Almeirim, Ribatejo, Portugal
The stone soup of the Ribatejo — a hearty bean and sausage soup whose name comes from the Portuguese folk tale of a hungry friar who convinced villagers to contribute ingredients to his 'stone soup' one by one. The practical dish is a thick soup of red kidney beans, chouriço, farinheira (flour sausage), presunto, onion, potato, and herbs — a poor man's meal elevated by the full complement of local pork products. Sopa da pedra from Almeirim (Ribatejo) has been given Gastronomic Heritage status in Portugal — the town has a festival in its honour and the recipe is formally documented.

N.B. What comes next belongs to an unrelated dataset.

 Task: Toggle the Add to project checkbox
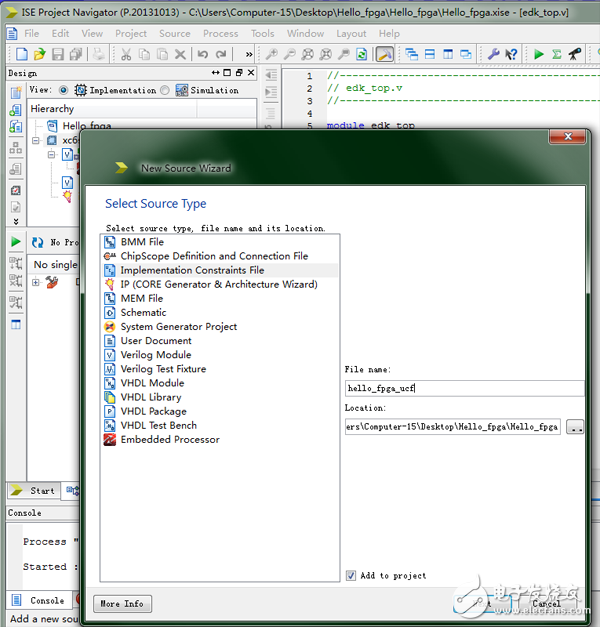pyautogui.click(x=351, y=575)
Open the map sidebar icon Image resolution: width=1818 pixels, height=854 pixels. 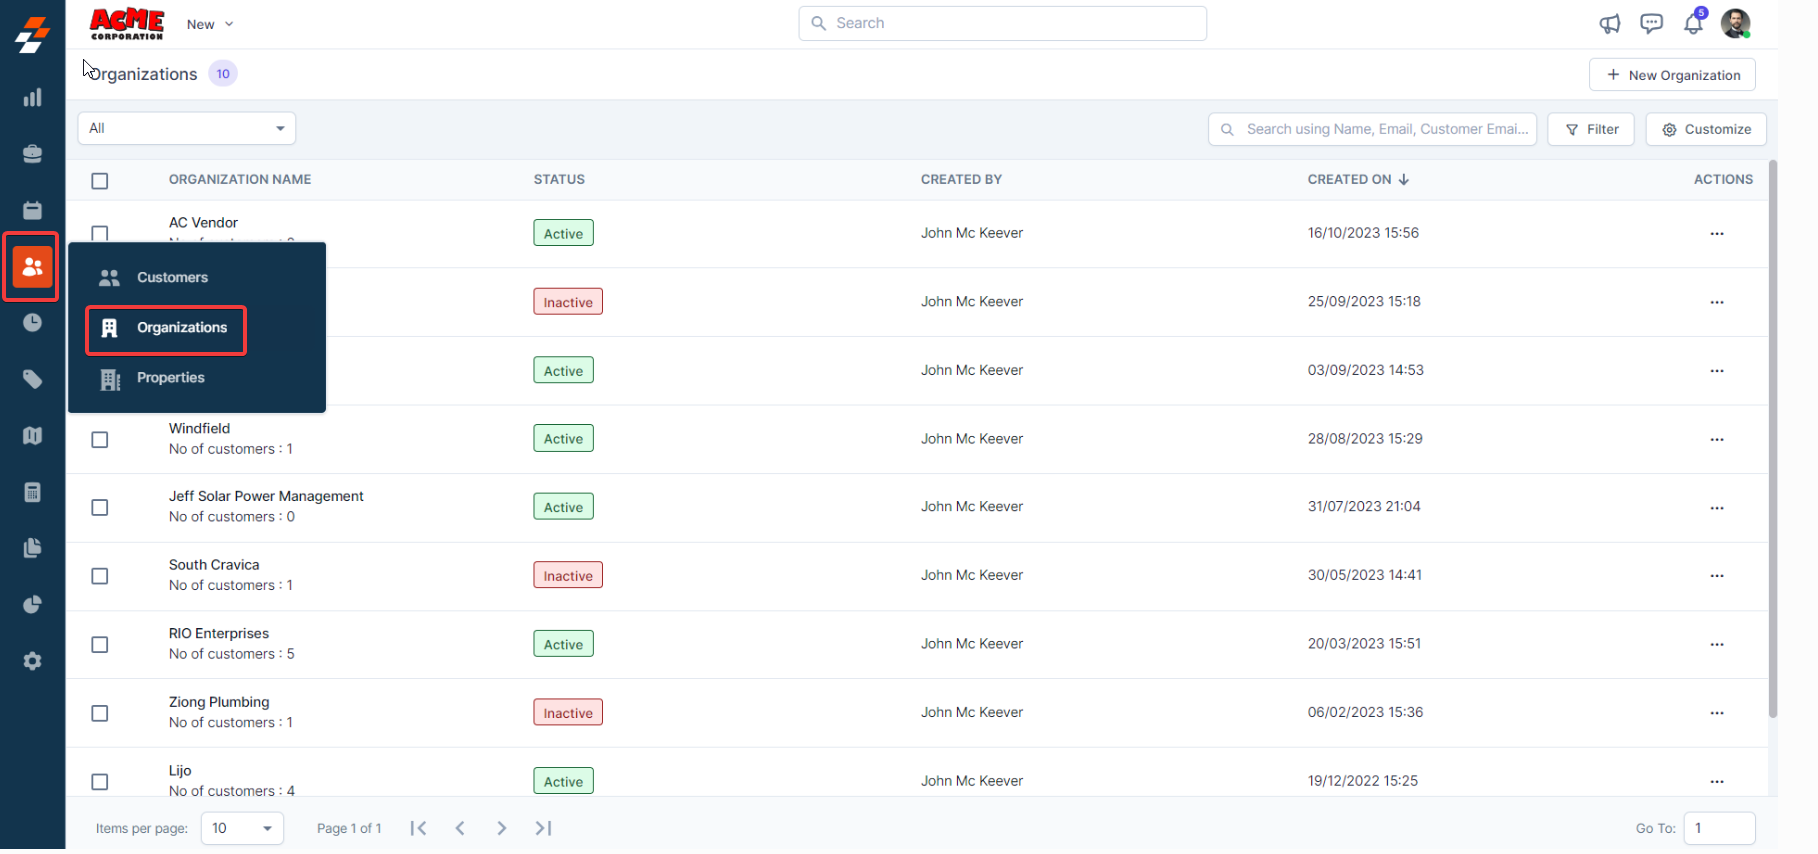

Red kidney beans soaked overnight and cooked from raw — canned beans produce an inferior flavour. The sausages are added whole in the last 30 minutes and removed before serving — they flavour the broth and are sliced for serving alongside. The soup should be thick enough to coat a spoon. Serve with cornbread (broa) and a glass of Ribatejo wine.

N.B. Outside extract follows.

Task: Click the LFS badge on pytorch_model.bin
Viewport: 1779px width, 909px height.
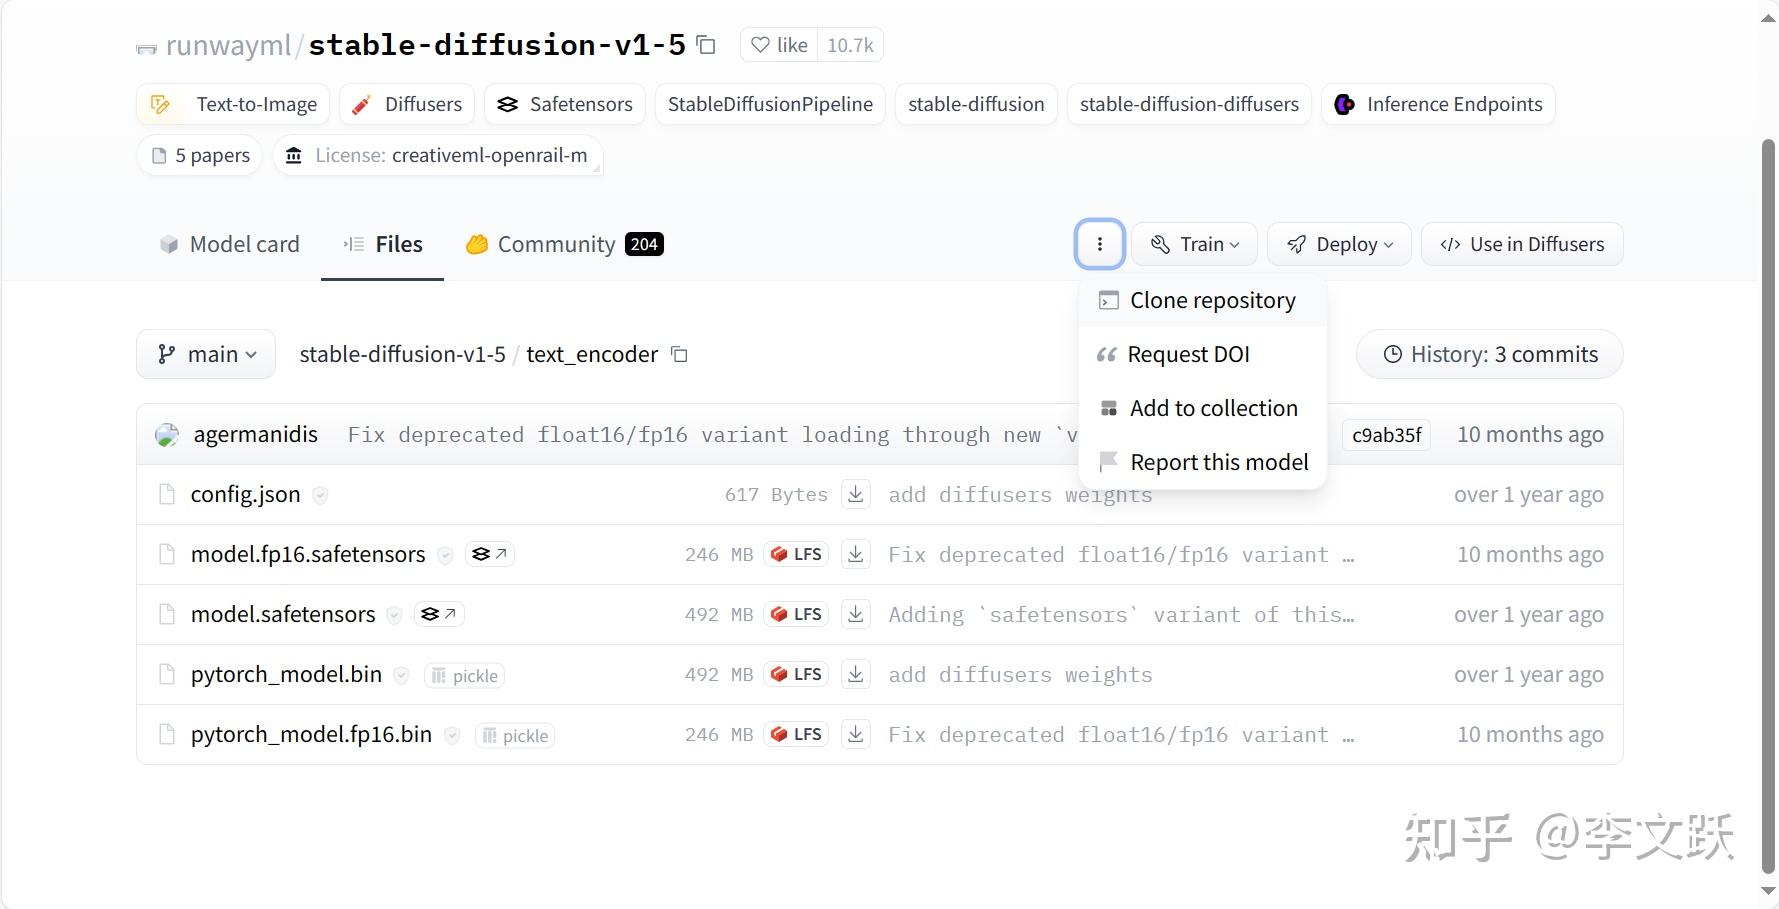Action: click(x=796, y=674)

The folk tale of the stone soup is essentially a story about the power of communal cooking — each contributor's ingredient adds to what was offered before. For service, add the stone — a smooth river stone, washed and cleaned — as a garnish and conversation piece. The stone gives nothing flavourwise but the story is the dish. Pair with Ribatejo Castelão or Fernão Pires white.
Starting with canned beans — the broth lacks body. Adding sausages at the beginning — they overcook and lose their character. Under-cooking the beans — they must be very tender. Over-seasoning — the sausages provide significant salt.